_Dataset excerpts_
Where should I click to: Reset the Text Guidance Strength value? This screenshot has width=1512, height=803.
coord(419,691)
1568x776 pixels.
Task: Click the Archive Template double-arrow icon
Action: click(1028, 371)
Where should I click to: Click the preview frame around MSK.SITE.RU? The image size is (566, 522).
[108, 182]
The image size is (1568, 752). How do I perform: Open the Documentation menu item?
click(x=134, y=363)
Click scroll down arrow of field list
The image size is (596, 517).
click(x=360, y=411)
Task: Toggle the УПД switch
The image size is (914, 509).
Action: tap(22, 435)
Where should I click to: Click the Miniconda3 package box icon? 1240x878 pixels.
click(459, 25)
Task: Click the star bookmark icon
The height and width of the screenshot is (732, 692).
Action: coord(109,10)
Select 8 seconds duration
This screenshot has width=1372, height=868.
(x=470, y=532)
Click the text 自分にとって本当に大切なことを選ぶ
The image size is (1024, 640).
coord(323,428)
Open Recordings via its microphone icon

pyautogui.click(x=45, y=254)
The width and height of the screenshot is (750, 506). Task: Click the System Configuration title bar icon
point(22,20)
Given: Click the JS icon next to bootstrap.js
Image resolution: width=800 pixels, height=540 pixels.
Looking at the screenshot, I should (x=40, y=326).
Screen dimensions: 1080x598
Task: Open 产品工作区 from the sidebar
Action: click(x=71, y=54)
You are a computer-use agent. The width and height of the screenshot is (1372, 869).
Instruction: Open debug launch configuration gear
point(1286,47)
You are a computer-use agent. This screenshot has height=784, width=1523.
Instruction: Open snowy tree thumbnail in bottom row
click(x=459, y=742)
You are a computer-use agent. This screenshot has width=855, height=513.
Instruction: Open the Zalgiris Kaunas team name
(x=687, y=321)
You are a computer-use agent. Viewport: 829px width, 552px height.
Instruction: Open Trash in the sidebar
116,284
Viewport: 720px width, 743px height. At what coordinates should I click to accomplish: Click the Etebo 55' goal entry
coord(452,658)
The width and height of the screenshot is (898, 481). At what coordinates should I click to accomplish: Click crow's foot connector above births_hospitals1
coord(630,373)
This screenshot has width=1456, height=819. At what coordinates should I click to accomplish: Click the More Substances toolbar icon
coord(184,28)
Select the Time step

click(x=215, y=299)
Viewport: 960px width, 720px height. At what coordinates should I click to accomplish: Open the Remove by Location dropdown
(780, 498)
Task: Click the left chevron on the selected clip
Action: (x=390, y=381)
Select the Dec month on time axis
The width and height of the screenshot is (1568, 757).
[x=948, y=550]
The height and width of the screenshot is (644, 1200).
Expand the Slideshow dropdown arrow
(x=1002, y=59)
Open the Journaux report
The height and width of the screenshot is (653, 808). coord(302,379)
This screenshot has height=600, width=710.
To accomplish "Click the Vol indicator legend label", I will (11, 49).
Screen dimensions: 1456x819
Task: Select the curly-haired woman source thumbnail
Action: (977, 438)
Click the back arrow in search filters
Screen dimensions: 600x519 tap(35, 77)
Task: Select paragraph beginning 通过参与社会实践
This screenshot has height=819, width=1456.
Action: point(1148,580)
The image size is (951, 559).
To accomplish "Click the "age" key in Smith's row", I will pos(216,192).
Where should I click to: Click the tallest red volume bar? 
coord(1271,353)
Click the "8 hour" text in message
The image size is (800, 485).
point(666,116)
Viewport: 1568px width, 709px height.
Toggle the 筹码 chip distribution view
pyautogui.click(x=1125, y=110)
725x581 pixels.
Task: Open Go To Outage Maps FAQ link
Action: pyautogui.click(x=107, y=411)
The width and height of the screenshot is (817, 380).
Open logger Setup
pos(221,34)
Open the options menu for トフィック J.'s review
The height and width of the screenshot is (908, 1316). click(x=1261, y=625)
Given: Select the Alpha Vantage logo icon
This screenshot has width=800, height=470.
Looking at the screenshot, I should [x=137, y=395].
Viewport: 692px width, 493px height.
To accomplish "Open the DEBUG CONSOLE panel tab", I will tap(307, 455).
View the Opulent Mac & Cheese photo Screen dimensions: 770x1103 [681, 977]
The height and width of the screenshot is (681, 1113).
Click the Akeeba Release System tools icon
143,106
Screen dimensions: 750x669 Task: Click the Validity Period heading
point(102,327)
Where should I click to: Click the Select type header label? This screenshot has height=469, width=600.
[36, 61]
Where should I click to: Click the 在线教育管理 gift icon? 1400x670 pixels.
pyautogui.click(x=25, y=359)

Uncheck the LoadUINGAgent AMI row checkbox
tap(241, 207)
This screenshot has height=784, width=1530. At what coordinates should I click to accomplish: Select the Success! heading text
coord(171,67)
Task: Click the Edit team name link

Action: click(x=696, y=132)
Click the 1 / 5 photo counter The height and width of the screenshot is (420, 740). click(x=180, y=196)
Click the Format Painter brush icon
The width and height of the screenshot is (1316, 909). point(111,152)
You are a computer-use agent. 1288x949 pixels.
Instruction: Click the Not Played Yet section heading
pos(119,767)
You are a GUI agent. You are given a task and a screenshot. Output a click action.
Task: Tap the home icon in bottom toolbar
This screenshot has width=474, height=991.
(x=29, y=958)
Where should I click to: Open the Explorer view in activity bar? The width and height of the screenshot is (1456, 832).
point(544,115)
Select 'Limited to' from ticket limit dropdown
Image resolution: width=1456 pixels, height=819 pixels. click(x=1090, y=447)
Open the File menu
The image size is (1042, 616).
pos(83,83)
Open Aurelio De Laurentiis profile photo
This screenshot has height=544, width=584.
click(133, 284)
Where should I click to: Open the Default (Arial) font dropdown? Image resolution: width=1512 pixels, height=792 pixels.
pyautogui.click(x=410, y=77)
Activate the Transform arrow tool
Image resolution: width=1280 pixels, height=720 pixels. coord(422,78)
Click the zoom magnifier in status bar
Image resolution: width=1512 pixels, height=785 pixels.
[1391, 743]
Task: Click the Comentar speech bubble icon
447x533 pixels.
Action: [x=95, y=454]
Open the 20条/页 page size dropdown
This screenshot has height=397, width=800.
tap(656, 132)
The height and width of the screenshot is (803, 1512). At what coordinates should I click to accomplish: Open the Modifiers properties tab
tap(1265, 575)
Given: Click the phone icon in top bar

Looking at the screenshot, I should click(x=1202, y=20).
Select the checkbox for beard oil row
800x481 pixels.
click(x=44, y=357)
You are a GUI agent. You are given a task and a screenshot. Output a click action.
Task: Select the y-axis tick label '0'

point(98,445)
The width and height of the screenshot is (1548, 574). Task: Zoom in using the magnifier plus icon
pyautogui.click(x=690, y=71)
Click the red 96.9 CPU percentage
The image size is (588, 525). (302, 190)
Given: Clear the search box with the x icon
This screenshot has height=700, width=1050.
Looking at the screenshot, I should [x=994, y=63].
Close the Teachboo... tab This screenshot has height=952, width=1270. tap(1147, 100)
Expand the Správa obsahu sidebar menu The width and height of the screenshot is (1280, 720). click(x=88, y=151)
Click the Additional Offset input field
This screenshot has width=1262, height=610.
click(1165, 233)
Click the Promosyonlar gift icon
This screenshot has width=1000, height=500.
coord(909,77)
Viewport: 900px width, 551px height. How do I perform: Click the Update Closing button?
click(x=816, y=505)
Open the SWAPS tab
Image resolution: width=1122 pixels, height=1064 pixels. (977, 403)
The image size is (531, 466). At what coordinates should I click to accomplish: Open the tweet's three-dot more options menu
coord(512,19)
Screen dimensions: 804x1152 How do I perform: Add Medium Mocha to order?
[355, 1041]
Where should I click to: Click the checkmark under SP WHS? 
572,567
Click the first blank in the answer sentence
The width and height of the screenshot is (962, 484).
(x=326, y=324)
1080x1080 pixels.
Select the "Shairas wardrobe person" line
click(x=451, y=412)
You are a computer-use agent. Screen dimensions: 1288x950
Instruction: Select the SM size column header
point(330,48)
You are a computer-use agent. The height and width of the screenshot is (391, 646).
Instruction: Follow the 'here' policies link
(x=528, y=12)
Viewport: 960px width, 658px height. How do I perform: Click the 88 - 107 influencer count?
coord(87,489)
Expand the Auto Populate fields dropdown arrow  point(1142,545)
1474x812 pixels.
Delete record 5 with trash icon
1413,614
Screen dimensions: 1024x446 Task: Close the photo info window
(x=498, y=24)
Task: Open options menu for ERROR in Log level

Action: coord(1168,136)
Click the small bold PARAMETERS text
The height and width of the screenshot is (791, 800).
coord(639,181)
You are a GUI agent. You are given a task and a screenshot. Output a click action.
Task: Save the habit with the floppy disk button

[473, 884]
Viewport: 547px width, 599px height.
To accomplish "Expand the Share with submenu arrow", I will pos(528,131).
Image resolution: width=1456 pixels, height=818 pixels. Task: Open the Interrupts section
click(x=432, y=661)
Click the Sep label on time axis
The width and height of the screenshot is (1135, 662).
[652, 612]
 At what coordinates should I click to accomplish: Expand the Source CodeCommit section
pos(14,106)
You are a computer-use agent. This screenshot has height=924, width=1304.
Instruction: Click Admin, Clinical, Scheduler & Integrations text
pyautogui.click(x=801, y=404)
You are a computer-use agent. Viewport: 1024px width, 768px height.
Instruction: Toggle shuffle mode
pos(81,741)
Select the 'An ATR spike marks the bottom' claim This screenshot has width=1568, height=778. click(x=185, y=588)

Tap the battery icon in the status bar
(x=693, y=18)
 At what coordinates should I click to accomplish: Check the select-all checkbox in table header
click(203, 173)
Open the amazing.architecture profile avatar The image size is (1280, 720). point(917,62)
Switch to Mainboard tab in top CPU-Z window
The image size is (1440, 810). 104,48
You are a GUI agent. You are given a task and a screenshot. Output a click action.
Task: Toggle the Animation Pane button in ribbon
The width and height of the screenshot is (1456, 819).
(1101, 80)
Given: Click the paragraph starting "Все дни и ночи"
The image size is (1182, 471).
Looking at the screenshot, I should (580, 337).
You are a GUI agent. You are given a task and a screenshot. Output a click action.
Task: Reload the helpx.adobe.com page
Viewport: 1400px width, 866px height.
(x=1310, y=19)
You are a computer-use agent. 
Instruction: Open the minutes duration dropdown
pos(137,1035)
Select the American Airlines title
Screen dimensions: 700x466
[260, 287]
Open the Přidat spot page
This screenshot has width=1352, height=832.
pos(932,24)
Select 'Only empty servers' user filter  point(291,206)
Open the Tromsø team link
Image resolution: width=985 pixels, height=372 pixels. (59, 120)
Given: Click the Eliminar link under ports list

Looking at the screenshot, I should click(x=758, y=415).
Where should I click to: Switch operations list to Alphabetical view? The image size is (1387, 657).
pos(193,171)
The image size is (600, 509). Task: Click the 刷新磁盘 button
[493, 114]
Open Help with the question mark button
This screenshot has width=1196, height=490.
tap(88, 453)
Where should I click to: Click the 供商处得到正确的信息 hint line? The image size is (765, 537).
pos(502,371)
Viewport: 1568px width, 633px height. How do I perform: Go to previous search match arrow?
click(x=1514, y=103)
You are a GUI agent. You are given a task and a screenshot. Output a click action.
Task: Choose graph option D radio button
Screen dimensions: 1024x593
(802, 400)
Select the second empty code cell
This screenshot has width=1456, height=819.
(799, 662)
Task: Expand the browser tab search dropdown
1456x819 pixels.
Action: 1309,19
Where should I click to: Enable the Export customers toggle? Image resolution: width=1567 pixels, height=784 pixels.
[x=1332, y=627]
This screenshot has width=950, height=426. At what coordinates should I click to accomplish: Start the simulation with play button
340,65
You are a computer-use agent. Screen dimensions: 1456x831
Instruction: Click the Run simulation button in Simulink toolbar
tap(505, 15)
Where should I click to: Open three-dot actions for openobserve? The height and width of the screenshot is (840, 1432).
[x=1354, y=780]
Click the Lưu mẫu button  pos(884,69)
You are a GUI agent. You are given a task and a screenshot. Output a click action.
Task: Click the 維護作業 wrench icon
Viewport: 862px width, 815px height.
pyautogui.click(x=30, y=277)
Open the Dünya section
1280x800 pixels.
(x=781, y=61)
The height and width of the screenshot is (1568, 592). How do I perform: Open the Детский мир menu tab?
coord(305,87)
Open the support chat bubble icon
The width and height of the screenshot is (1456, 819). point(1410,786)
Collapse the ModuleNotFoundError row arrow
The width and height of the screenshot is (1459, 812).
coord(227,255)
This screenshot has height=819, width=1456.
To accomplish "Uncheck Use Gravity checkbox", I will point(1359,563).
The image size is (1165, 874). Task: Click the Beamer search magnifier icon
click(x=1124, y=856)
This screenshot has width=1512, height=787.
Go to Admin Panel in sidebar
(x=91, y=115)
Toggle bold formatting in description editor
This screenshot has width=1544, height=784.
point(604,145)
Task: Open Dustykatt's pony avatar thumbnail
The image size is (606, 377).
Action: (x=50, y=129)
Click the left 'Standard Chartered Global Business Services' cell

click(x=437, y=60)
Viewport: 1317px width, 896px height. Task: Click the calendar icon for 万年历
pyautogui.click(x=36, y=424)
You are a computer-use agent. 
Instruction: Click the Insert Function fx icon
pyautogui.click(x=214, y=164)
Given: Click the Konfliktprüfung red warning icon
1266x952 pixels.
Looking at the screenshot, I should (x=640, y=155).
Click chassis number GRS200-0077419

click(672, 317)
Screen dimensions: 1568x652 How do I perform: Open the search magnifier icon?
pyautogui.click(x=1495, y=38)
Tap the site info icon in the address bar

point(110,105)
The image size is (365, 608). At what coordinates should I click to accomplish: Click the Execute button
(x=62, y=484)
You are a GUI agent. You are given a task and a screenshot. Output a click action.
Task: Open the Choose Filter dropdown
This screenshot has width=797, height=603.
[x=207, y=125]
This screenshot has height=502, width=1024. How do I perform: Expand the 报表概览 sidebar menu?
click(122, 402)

_Task directions_
Copy the rows from the line containing "has height=784, width=1523." through the line containing "coord(452,658)", inclusive, and switch "Trash" to "Recycle Bin". Leave everything else as it is.

_Result_
You are a computer-use agent. This screenshot has height=784, width=1523.
Instruction: Open snowy tree thumbnail in bottom row
click(x=459, y=742)
You are a computer-use agent. This screenshot has width=855, height=513.
Instruction: Open the Zalgiris Kaunas team name
(x=687, y=321)
You are a computer-use agent. Viewport: 829px width, 552px height.
Instruction: Open Recycle Bin in the sidebar
116,284
Viewport: 720px width, 743px height. At what coordinates should I click to accomplish: Click the Etebo 55' goal entry
coord(452,658)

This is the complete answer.